One of the hardest parts of the seder for the kids (and anyone who forgot to have a big lunch) is the long interval between Karpas and Matzah, when we tell the story of the departure from Mitzrayim, with nothing to eat but parsley. With 20 potentially grumpy guests this year, I'm heading off trouble by adding a bunch of Passover-friendly veggie appetizers.
  • Mini stuffed peppers
  • Olive oil potato chips
  • 2 dips: roasted eggplant/pepper and guacamole
Note: if you ever have a vegan over for dinner, these are all acceptable foods.

Mini Stuffed Peppers
(based on this recipe from Epicurious)
I will use all mini-peppers as the cups, and substitute quinoa (technically a berry) for the bulghur, or maybe just leave that out entirely.

Olive Oil Potato Chips
I will probably cheat and buy some that are listed as containing only potatoes and olive oil as ingredients, but if you're really frum you can make them from scratch. Just slice the potatoes very thin and fry in olive oil, or toss with oil and bake on parchment paper at 450 for a few minutes, checking and turning them ever couple minutes until they're crisp. You will need to drain them pretty well, and keep an eye on the oil for flare-ups - olive oil has a low smoke point, so they will be a little greasier than regular chips. You can also make planked potatoes this way, which are a little thicker, but you'll want to let them cool and drain all the way before storing for the seder, or they'll just be floppy.

Roasted Eggplant and Pepper Dip
(this recipe is in Claudia Roden's The Book of Jewish Food so check there for spice measurements. Or maybe I'll go look in the book if I remember and update the post.)

Prick an eggplant all over with a fork, then roast it with 2 bell peppers of any color in the oven at 450 degrees. Take the peppers out after 1/2 hour, and leave the eggplant in another 20-30 minutes.

Cover them lightly with foil, let them cool, and then remove peels (it's very easy). Remove seeds and stem from peppers, then cut eggplant and peppers into 1 inch pieces, or so.

Heat a pan with extra virgin olive oil, add 2 cloves mined garlic, some cumin, some sweet paprika (I also add some Spanish smoked paprika), and warm until fragrant. Add a tiny bit cayenne if you like things hot. Add the eggplant and peppers, squeeze 1/2 lemon over it, and cook about 10-15 minutes.

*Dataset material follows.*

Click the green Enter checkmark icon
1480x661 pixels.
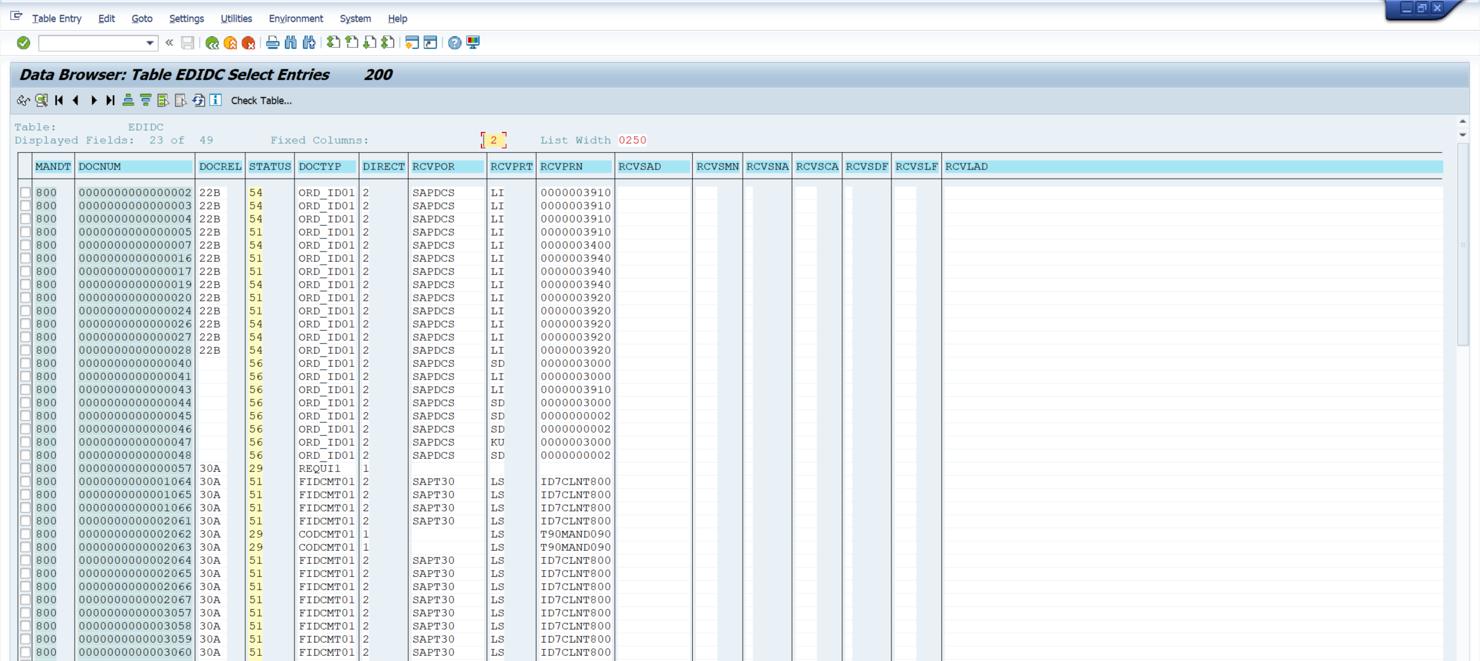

I think Roden also has you add water, but I don't.

Serve at room temperature with your favorite bread or chip - we'll use olive oil chips for Pesach. This is truly an AWESOME, AWESOME, dip. During the rest of the year I eat it with sesame flatbreads.

Umm, if you can't Google a good recipe, how did you find this blog? ;-}
Basically: avocados, lime, tomato, garlic, red onion, cilantro, cumin, chilis (we like a little jalapeno and ground up dried anchos). Yumm.


Blogger GRANT!PATEL! said...

I would suggest poppadums, but I have heard that except for some, this ins right out on paysik. Despite not fermented or floury.

I am baffled, but never mind.

---Grant Patel

3/19/2009 3:56 PM  
Blogger Tzipporah said...

Ah, yes, those who don't do kitniyot wouldn't eat these, since they contain lentils, chickpeas, and/or rice.

3/19/2009 7:19 PM  
Blogger Samantha Wilde said...

Yummy. Can I come too? Really, if you don't have enough chairs...I can sit on the floor!